Risk Professionals: Hang Together, or Hang Separately

"We must, indeed, all hang together, or most assuredly we shall all hang separately" - Benjamin Franklin.

What do these things have in common?

• Insurance
• Fraud Management
• Audit
• Business Continuity Management
• Revenue Assurance
• Security

Is it:

1. They all have something to do with managing risk?
2. They are all subgroups that sit within Enterprise Risk Management (ERM) per the eTOM?
3. Not much?
4. Communications Providers had better do them well or suffer terrible consequences?
5. All of the above?

I know that (1) and (2) are true. They are all vital components of managing risk, and they do sit within the Enterprise Risk Management grouping in the eTOM. I also know (4) is true. A business that fails with any of these areas is putting itself in danger. The adverse impacts are measured in terms of lost revenues, lost assets, higher costs, faulty processes and ultimately a reduced bottom line. All of these disciplines face challenges in showing the cost-benefit arguments for what they do, especially as the benefits only become easy to measure after something went wrong, and are easy to ignore when things go well. They all compete for limited time and attention of executives, yet they all need executive support and buy-in. There are linkages between the tasks too. Security vulnerabilities can lead to interruptions in service and hence relates to business continuity. A good internal auditor should ask if assets are adequately protected by insurance. Monitoring for revenue leaks may reveal evidence of fraud. There is a sense of a team effort needed here – but beyond that intuitive sense, how much have we done to work as a team? Perhaps (3) is true too, and that we have not done enough work to join the dots and show how these risk management silos can complement each other.

When talking about risks, we know there are many kinds. We all want to ensure our companies manage their risks. We also want a fair deal – businesses need to take risks, meaning not all risk is bad. What we want is the right amount of risk, at the right cost, for the right degree of reward. If a telco collapses due to unmanaged risks (never forget what happened to Worldcom!) that will be little comfort to the people who did a good job of mitigating other kinds of risks.
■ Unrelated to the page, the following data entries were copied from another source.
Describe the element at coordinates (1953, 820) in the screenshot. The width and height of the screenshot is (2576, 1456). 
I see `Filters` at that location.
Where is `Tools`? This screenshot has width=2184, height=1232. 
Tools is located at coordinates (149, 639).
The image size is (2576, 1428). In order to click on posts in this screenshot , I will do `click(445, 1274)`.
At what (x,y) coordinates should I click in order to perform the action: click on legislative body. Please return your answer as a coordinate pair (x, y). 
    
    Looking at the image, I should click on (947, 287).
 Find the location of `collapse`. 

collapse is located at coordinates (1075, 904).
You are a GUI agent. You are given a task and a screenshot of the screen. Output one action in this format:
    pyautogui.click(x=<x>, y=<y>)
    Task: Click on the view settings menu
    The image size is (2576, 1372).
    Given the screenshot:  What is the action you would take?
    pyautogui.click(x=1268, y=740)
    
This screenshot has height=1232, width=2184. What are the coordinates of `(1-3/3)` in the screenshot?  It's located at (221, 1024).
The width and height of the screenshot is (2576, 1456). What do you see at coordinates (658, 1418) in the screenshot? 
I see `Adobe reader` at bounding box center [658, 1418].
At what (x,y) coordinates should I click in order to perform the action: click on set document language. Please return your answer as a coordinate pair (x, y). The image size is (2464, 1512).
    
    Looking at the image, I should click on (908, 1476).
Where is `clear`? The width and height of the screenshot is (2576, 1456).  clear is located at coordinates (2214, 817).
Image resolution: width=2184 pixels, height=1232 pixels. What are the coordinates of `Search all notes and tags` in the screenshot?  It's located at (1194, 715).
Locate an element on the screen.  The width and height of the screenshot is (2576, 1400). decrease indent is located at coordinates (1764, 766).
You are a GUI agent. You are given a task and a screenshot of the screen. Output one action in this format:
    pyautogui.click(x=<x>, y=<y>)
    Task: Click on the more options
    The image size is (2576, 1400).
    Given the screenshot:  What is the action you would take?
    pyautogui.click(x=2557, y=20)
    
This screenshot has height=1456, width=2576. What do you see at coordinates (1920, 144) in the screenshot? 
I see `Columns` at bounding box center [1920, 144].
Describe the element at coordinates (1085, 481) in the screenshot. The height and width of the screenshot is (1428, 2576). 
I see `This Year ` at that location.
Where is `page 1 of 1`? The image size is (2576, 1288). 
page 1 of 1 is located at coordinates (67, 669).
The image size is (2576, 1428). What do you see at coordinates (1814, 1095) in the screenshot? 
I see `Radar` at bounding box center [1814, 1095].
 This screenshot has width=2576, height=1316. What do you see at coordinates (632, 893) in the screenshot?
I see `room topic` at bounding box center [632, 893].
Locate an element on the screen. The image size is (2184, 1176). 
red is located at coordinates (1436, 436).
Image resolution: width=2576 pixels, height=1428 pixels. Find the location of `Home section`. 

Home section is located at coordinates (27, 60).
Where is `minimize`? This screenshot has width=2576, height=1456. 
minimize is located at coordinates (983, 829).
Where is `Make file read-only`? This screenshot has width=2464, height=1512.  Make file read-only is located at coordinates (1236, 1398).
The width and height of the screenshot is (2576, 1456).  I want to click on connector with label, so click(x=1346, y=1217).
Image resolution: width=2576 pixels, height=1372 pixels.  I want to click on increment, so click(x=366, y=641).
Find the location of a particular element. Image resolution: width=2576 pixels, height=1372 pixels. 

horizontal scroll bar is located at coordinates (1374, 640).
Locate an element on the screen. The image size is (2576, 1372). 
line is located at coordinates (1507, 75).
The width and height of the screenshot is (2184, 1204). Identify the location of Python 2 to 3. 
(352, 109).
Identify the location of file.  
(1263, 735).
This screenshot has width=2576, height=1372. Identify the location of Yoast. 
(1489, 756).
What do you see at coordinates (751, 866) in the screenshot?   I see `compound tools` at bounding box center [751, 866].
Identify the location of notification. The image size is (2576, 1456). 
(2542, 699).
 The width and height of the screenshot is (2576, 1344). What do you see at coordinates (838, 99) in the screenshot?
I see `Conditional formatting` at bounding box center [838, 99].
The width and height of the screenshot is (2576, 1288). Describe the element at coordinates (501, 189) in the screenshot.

Step back far enough, and all the risks become linked. Sometimes you just need to topple one domino and they all come crashing down. We also know communications providers depend on each other and their suppliers. It is little comfort to a customer if we let them down because of the failure of some other company we depended upon. To my mind, we had better work together to deal with risk, to get the right deal for everyone – customers, investors, suppliers, and our fellow employees. “Hang together, or hang separately” is a good maxim when trying to explain how to manage risk. The TM Forum is the kind of place where people can hang together, if inclined to do so. We have the Enterprise Risk Management box sitting in the eTOM’s diagram. However, more can be done to fill the blanks within that box. In response, I have encouraged the TM Forum to do just that (gulp) with the setting up of a community group focused on ERM. If you agree that we should hang together, and not separately, then come join the team!